Reviewed by Ammara Khan
Anyone with a little interest in Indian literature has heard of Rabindranath Tagore, the poetic genius who won the first Asian Nobel Prize for literature for his brilliant collection of poems, Gitanjali. Although he survives as a national icon, people remain unfamiliar with a lot of his work as well as his life. Who was the man behind the saint-like persona we have come to associate him with? Does his contribution comprise a handful of translations, a few impressive plays? As the man credited with having two of his compositions selected as national anthems — of India and Bangladesh — did he guide the flow of the political changes of his time?
Rabindranath Tagore: An Interpretation by Sabyasachi Bhattacharya is an attempt at an interpretative biography of Tagore. Instead of giving the mundane details of his day-to-day life, the writer weaves a fascinating account of Tagore’s struggle with the changing world around him. Bhattacharya’s basic motive is to unveil the life of the legendary figure while focusing on the intellectual evolution of his work. He tries to frame his work in the genres of biography and literary criticism — calling the result an intellectual biography. He admits that “to look at the interrelationship of the inner and outer life of Rabindranath Tagore is not easy for a biographer”.

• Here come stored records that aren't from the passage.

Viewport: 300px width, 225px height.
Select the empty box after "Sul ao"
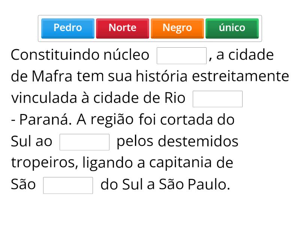84,142
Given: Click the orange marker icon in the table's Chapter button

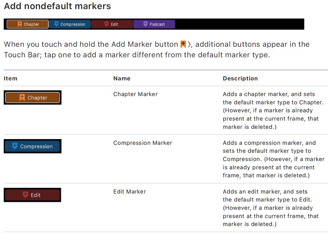Looking at the screenshot, I should click(22, 97).
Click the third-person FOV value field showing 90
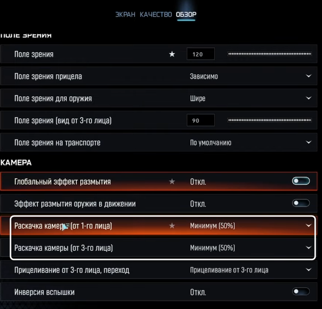This screenshot has height=309, width=322. [200, 120]
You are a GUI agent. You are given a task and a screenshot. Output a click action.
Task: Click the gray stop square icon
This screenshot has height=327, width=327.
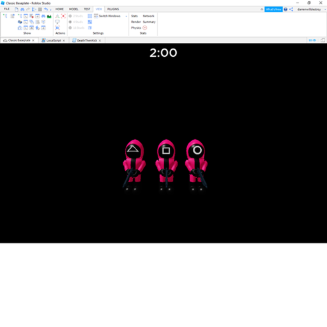pos(40,9)
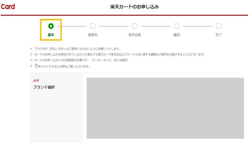Select the green 基本 step circle

click(x=51, y=26)
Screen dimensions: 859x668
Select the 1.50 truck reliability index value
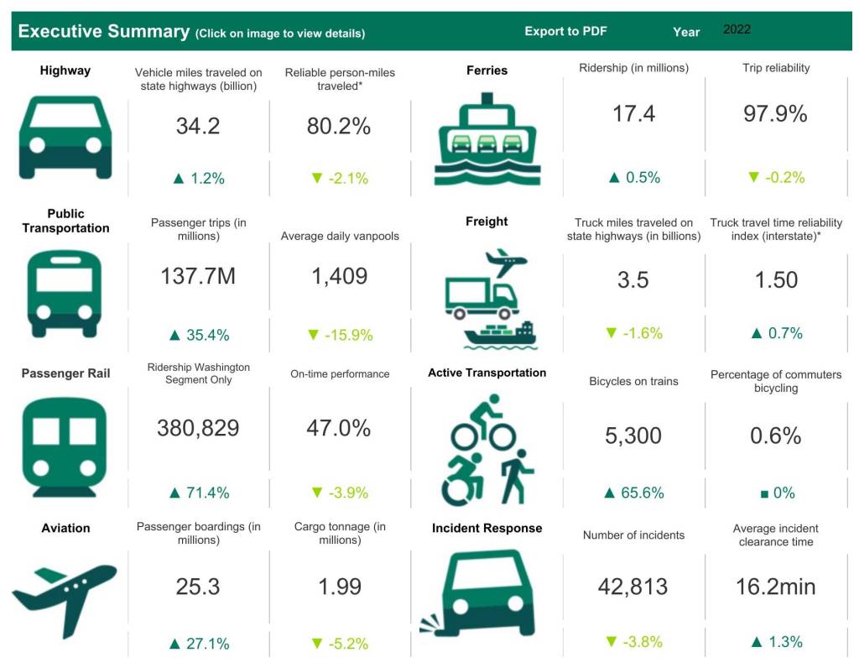775,280
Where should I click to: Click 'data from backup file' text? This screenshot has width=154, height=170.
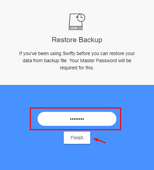point(45,61)
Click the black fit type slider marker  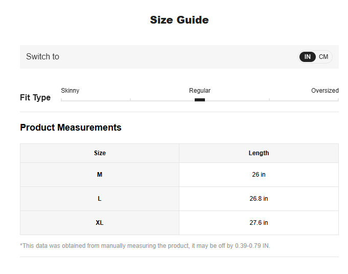200,100
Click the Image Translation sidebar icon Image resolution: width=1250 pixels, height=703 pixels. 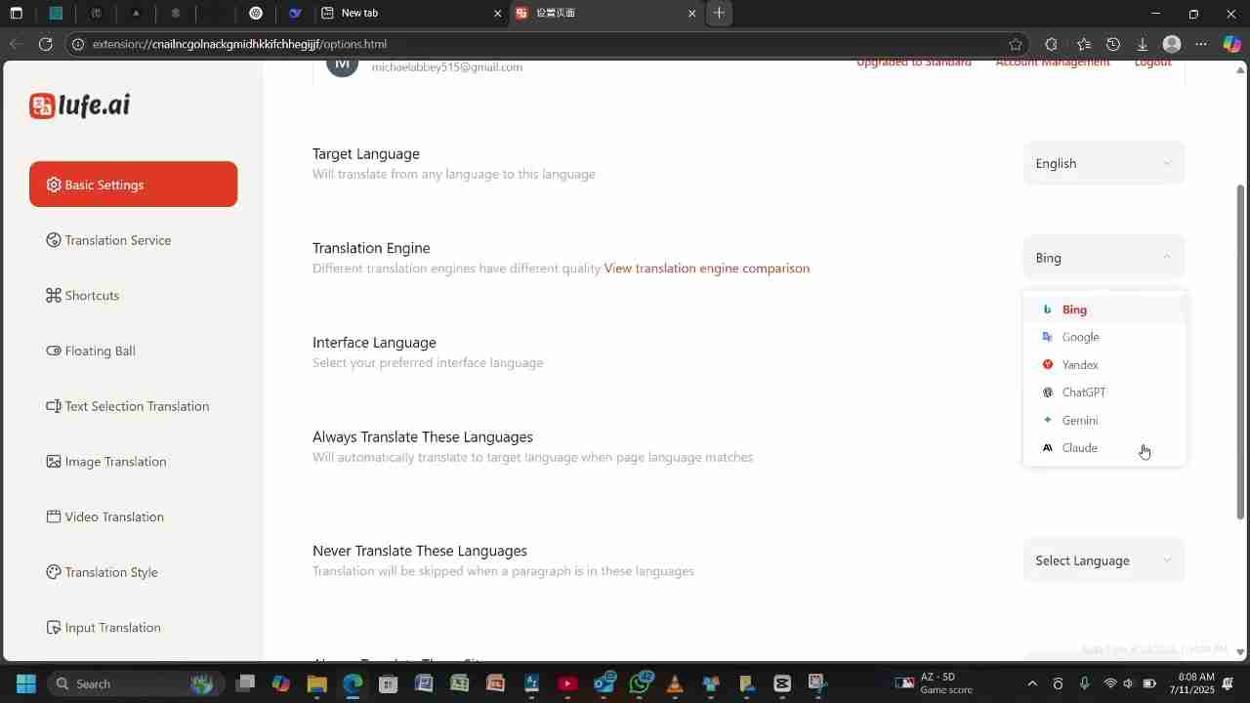pyautogui.click(x=54, y=462)
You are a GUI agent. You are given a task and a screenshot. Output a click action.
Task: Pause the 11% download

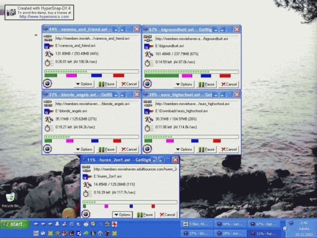coord(145,215)
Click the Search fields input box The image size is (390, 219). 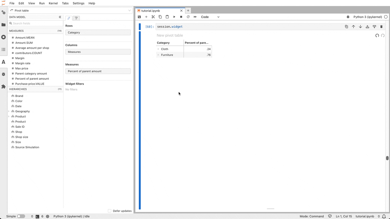pos(37,23)
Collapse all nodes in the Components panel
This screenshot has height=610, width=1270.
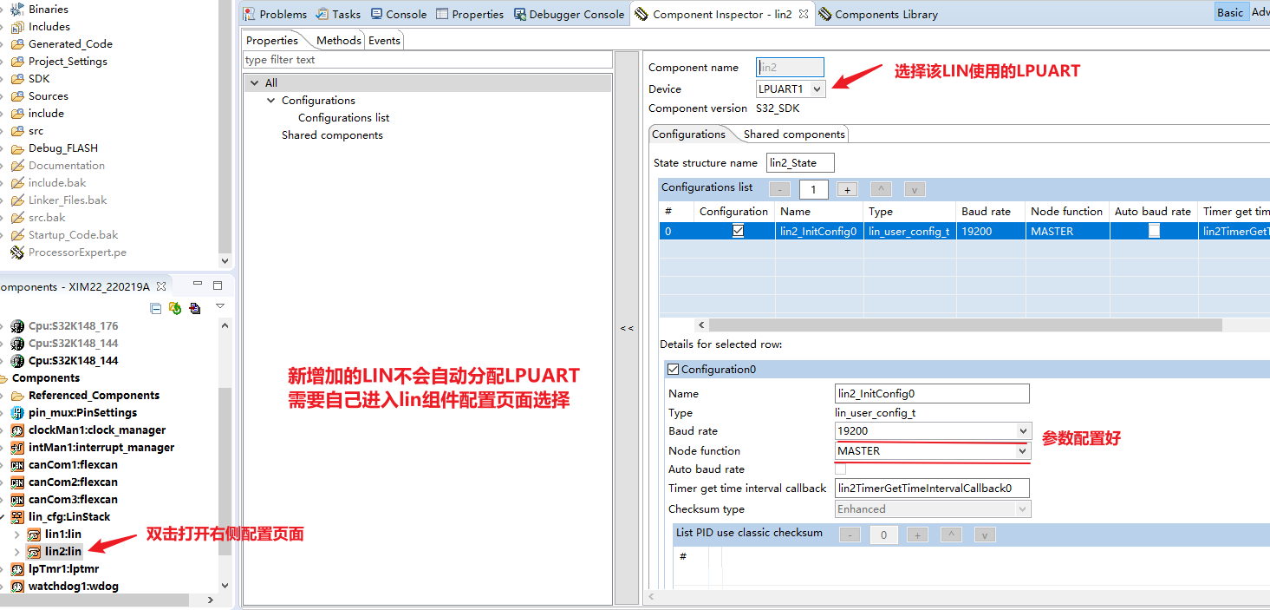156,308

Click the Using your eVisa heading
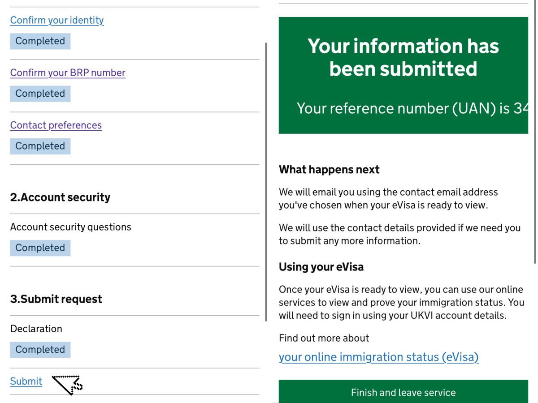coord(321,267)
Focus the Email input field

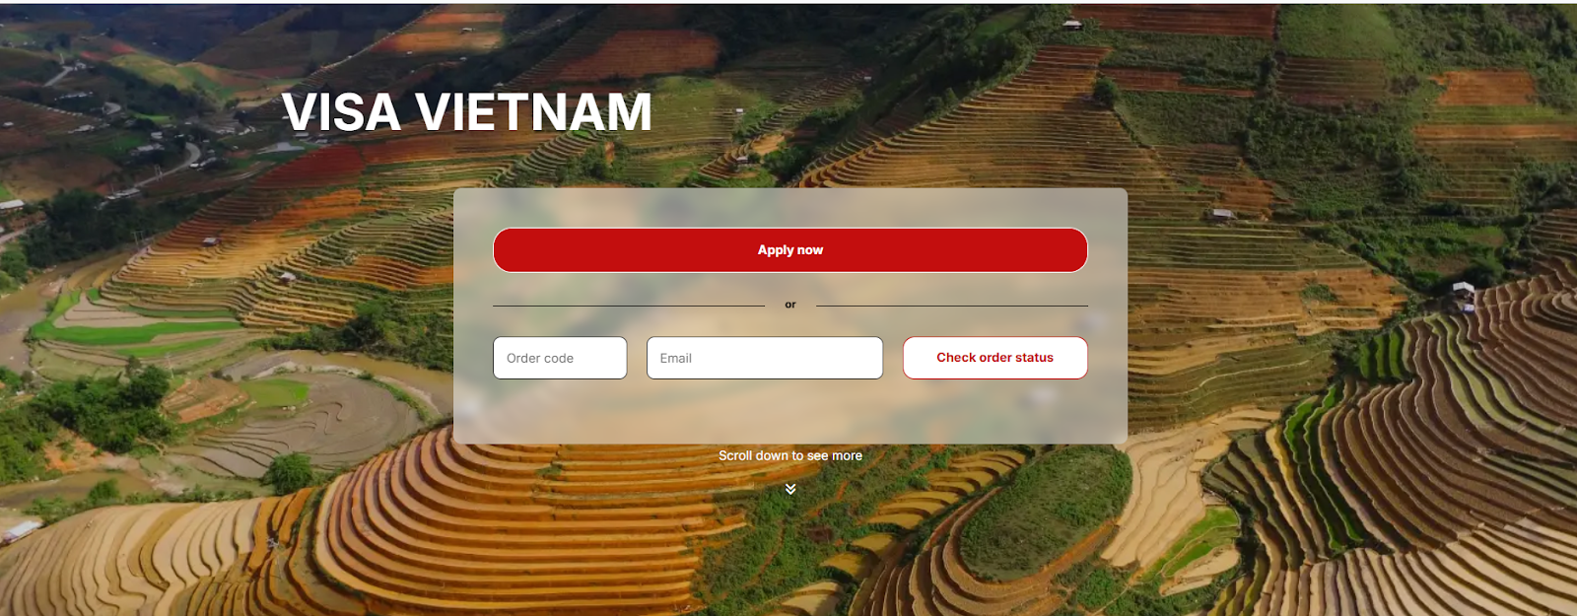point(765,358)
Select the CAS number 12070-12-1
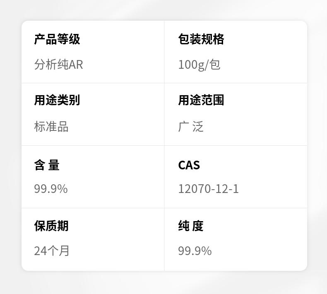327x294 pixels. [x=208, y=189]
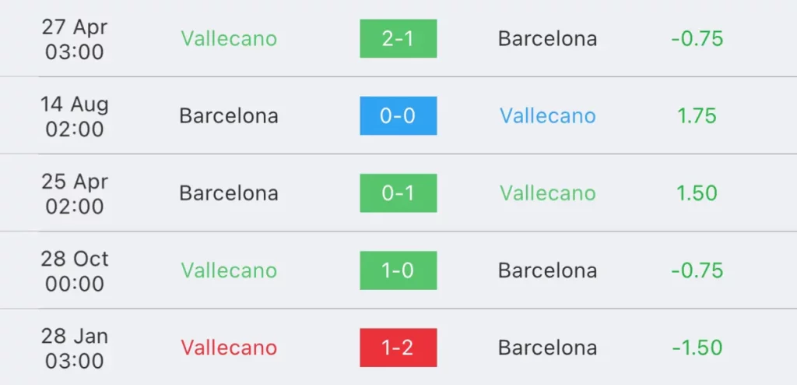Select Barcelona in the 28 Oct match
Screen dimensions: 797x385
[547, 270]
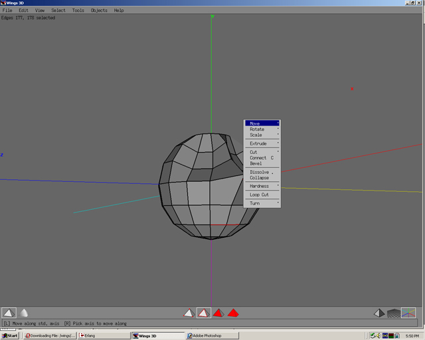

Remembered as a poet and lyricist today, Tagore was also a thinker who greatly influenced his contemporaries and successors alike. The political and social atmosphere of his time helped form his philosophy of life. Empire and nation are two inseparable discourses that emerged out of the close contact between European imperialism and Third World nationalism.
A believer in the multi-faceted nature of humanity, Tagore was equally suspicious of imperialism and modern nation states and considered them as hindrances in cultural interaction. Although an eminent supporter of the Swadeshi movement, he never restrained from criticising the emerging discourse of nationalism in India for being guilty of chauvinism and parochialism. He believed in a balanced development of the individual, and by extension, the whole nation.
Moreover, his allegiance to the principle of ahimsa (non-violence) was central to his philosophy of humanity. He believed that spiritual as well as worldly harmony can only be attained by complete eradication of the self (ego). Based upon the principle of non-duality, Tagore’s philosophy seeks to sacrifice the dichotomy of self/other for a peaceful existence as part of the world as a whole.
Rabindranath Tagore: An Interpretation offers an enlightening glimpse into the creative evolution of one of the greatest minds of the 20th century. How far the writer succeeds in delivering what he promises can be determined by a careful analysis of the basic structure and message of this book.
Bhattacharya is aware of the fact that when we look at things from a distance of many years, there is always a possibility of different — and sometimes conflicting — perspectives. So he draws heavily from Tagore’s own works and statements to validate his interpretations.
Divided into six chapters, the book focuses on various stages of Tagore’s intellectual evolution covering a period of 80 years.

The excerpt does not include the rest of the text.